_MATERIAL TO PROCESS:_

[start]

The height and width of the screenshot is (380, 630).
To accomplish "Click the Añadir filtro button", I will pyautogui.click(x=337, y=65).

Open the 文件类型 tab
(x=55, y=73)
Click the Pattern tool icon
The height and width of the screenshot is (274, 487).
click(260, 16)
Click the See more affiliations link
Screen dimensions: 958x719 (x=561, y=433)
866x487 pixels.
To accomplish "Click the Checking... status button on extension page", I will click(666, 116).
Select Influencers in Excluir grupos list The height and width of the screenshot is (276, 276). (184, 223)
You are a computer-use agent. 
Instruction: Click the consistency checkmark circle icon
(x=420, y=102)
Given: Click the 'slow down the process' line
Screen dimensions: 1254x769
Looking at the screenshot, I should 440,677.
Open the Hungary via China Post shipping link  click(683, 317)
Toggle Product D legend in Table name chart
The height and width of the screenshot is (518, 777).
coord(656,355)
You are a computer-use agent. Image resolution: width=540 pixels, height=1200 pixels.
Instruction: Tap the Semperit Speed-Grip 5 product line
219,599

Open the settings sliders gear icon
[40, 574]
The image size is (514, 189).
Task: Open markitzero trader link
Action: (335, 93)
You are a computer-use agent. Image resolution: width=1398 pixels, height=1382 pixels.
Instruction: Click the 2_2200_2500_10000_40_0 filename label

[end]

_DO THIS:_ Reproduce all of the material above word for word, keeping each line in its original order and form.

_SOLUTION:_
The height and width of the screenshot is (380, 630).
To accomplish "Click the Añadir filtro button", I will pyautogui.click(x=337, y=65).

Open the 文件类型 tab
(x=55, y=73)
Click the Pattern tool icon
The height and width of the screenshot is (274, 487).
click(260, 16)
Click the See more affiliations link
Screen dimensions: 958x719 (x=561, y=433)
866x487 pixels.
To accomplish "Click the Checking... status button on extension page", I will click(666, 116).
Select Influencers in Excluir grupos list The height and width of the screenshot is (276, 276). (184, 223)
You are a computer-use agent. 
Instruction: Click the consistency checkmark circle icon
(x=420, y=102)
Given: Click the 'slow down the process' line
Screen dimensions: 1254x769
Looking at the screenshot, I should 440,677.
Open the Hungary via China Post shipping link  click(683, 317)
Toggle Product D legend in Table name chart
The height and width of the screenshot is (518, 777).
coord(656,355)
You are a computer-use agent. Image resolution: width=540 pixels, height=1200 pixels.
Instruction: Tap the Semperit Speed-Grip 5 product line
219,599

Open the settings sliders gear icon
[40, 574]
The image size is (514, 189).
Task: Open markitzero trader link
Action: (335, 93)
You are a computer-use agent. Image resolution: width=1398 pixels, height=1382 pixels.
Instruction: Click the 2_2200_2500_10000_40_0 filename label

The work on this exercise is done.